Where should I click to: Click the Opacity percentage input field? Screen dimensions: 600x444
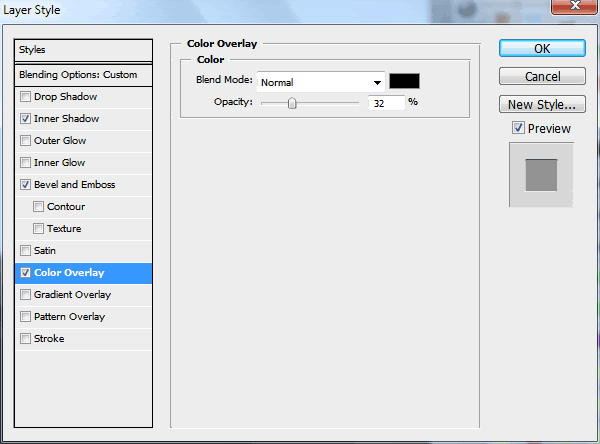click(x=386, y=102)
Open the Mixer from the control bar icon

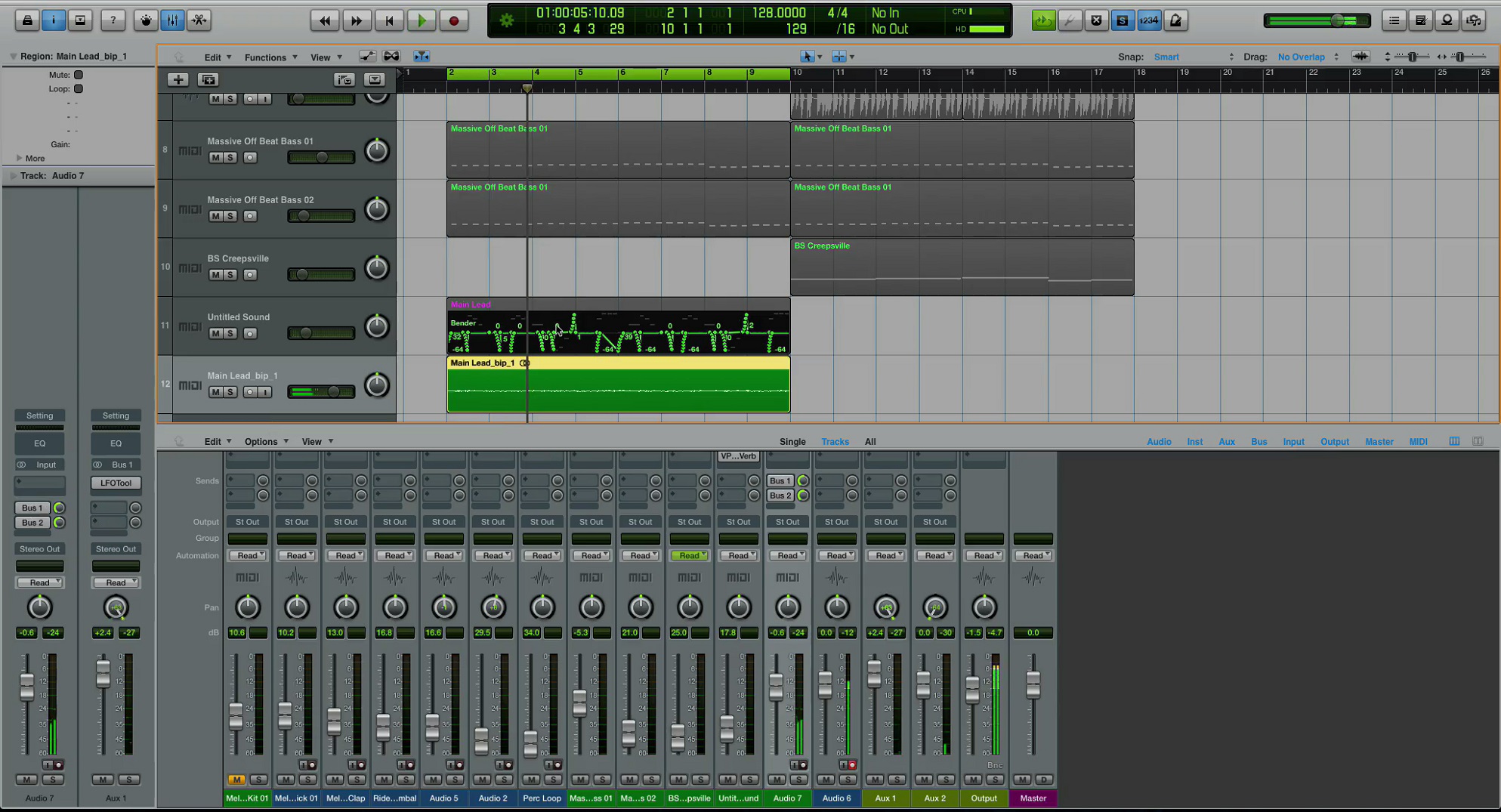coord(172,20)
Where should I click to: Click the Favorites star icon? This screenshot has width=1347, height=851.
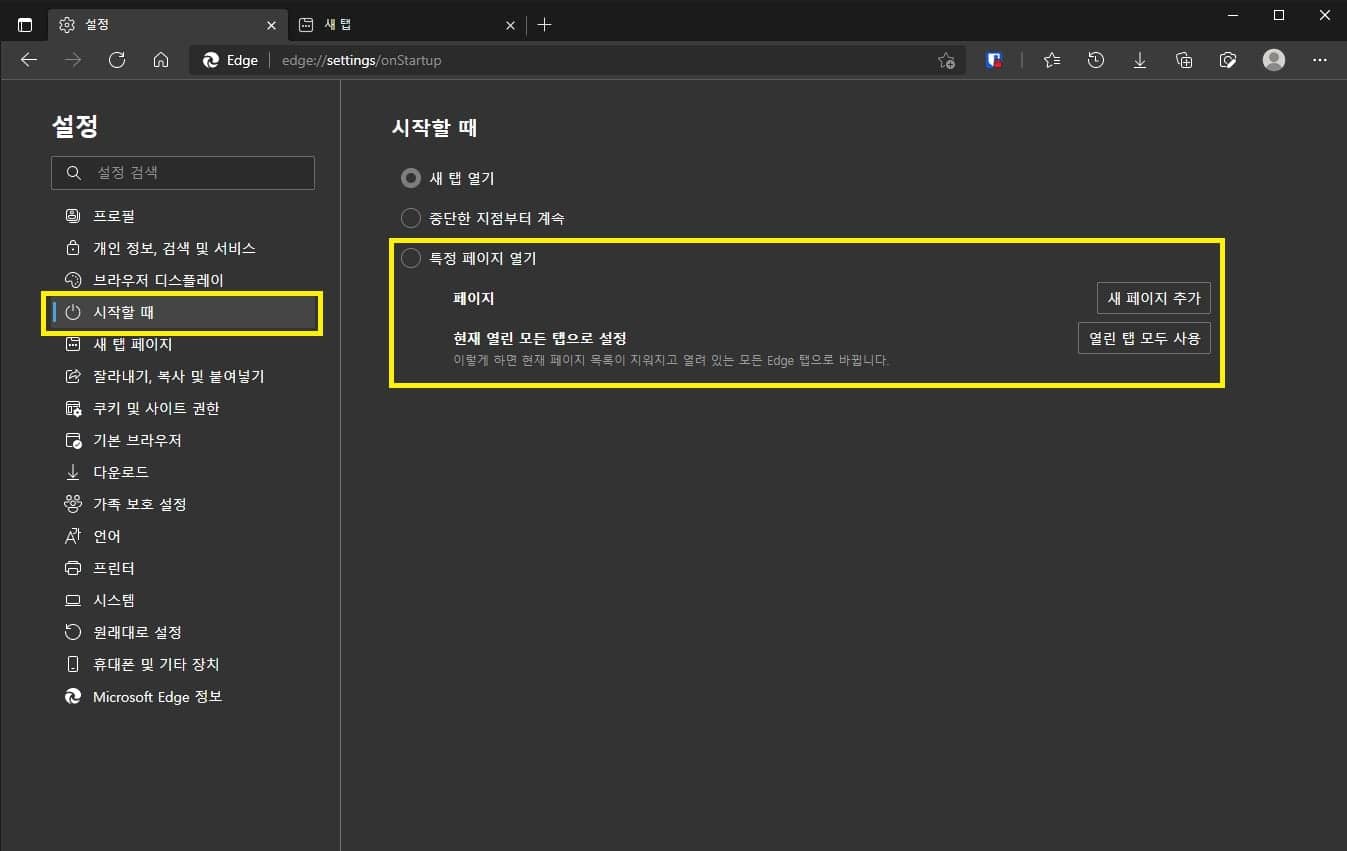pos(1051,60)
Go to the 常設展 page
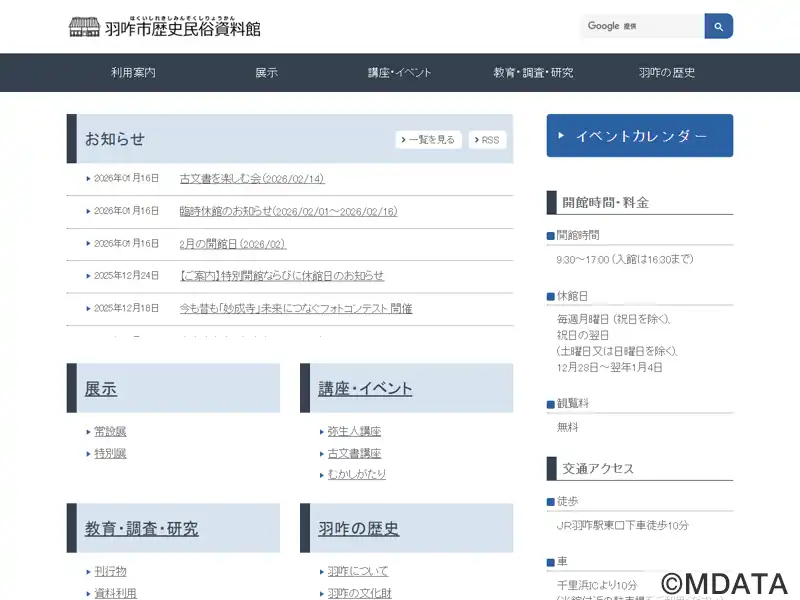The width and height of the screenshot is (800, 600). (110, 432)
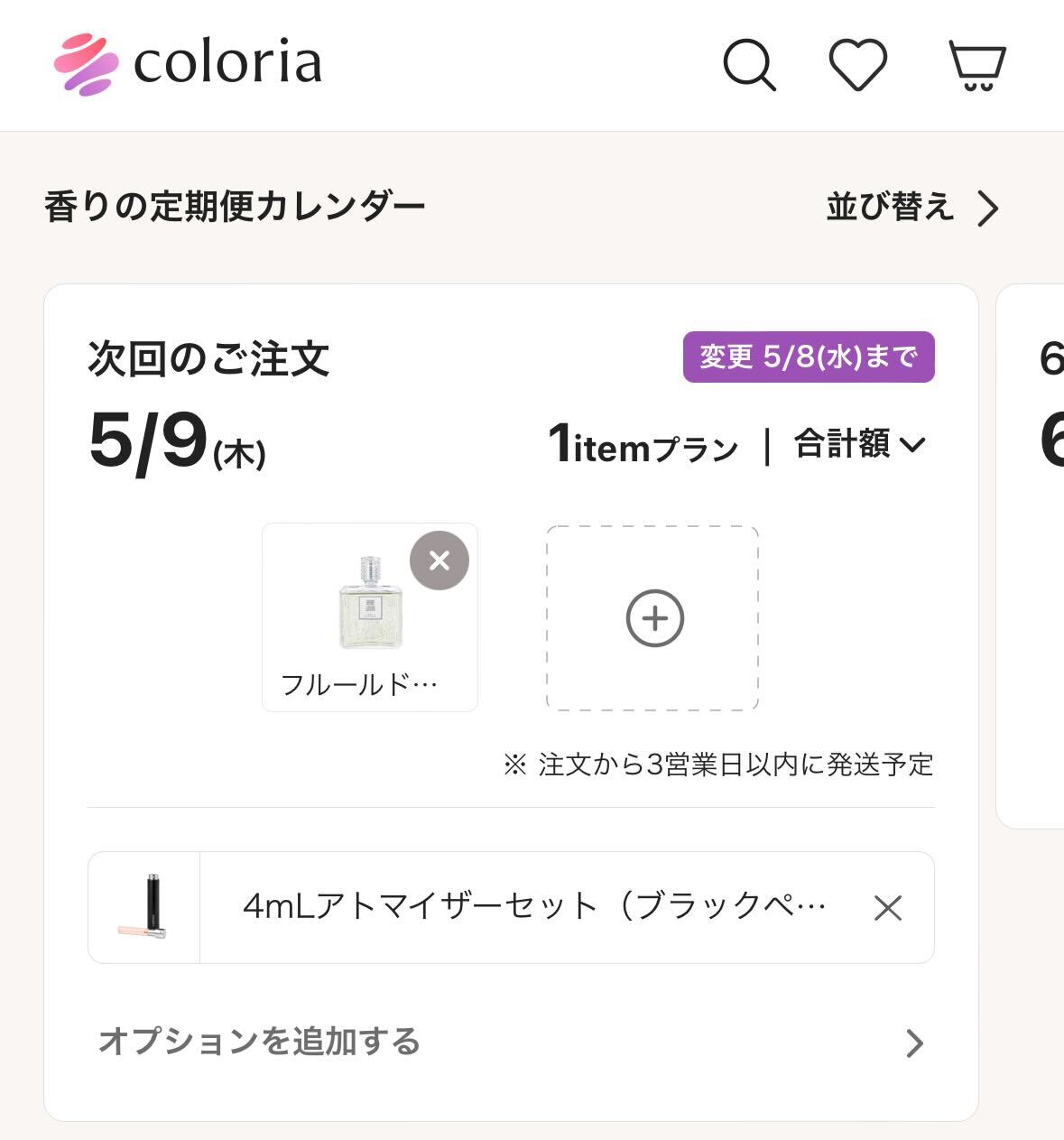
◇ ◇ ◇ ◇
Every line between the one containing "Where should I click to: Click the Favorites" and the end of the listing, both included, needs to be retyped exactly, minus the pictures.

Where should I click to: Click the Favorites star icon? This screenshot has width=1347, height=851.
pos(1051,60)
Go to the 常設展 page
The width and height of the screenshot is (800, 600). (110, 432)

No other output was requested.